Pertinent and hilarious? Starring Jason Biggs, the chick from that unfunny TV show and Avengers Assemble and whatisface from Avatar? Count me in, I foolishly thought on a brisk October morning. Well my friends, I can tell you that Grassroots should only be considered a comedy if the meaning of the word has been changed to "painfully awful film with no redeeming qualities or point". 97 minutes I sat there trying to uncurl my toes and stop myself from sighing while wondering why the hell anyone could conceivably consider this a comedy.
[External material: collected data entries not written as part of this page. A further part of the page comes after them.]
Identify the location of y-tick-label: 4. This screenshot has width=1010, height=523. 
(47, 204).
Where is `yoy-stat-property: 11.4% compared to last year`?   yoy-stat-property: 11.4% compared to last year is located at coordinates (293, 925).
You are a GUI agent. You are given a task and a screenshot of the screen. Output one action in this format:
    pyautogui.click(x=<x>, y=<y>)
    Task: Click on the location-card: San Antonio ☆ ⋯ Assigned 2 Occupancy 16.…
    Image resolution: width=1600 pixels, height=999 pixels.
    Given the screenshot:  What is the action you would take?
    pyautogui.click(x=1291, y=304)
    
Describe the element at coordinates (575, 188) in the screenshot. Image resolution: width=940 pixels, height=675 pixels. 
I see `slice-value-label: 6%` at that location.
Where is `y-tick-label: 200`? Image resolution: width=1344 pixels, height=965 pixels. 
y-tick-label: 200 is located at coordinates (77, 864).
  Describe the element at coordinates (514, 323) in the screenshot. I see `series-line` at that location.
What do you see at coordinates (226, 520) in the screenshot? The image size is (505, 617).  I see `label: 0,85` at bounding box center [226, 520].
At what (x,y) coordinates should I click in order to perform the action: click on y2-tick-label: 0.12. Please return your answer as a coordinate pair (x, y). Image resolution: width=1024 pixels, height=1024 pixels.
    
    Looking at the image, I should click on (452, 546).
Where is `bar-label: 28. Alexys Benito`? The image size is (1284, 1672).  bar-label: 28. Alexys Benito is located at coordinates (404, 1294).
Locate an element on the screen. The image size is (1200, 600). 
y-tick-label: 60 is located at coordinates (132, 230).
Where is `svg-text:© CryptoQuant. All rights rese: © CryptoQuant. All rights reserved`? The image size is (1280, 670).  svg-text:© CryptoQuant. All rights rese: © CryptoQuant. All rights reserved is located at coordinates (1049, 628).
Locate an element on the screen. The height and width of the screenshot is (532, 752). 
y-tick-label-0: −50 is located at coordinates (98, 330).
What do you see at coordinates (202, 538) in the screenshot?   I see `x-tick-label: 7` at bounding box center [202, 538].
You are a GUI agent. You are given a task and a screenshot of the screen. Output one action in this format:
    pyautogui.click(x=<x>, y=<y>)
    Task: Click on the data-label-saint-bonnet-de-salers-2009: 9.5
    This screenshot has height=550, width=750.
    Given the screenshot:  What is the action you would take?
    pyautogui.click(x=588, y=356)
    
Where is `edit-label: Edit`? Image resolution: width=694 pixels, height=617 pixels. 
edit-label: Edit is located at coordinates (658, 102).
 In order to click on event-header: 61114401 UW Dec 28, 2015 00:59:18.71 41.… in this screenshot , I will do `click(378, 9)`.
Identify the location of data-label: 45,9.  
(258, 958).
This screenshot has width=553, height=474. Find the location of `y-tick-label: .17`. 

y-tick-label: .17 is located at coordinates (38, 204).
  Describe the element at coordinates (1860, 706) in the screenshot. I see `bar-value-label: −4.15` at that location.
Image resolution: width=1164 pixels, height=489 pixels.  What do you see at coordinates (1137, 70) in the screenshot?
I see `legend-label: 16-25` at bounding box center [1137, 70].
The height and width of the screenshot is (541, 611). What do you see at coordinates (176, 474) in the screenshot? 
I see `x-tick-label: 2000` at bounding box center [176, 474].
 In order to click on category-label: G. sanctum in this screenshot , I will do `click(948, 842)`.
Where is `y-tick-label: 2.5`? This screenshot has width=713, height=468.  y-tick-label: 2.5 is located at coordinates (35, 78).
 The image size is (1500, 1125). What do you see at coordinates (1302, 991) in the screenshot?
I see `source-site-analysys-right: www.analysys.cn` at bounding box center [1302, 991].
This is based on the true story of two unemployed oddballs (said with a massive dollop of disdain) who decide to run in the upcoming City Council elections because they love trains and hate Cedric the Entertainer, or something. Each character is about as interesting as some boiled vegetables and no-one changes in any way over the course of the film, not to mention the built-up plot points tossed away. Like, why did they make a big deal of Phil Campbell (Biggs) cheating on his girlfriend - although technically - only for his other half to not even find out? How did anyone consider this script to be worthy of a film? And why do I want to punch Joel David Moore so much?
Grassroots is in cinemas now if you hate your money and want to waste it.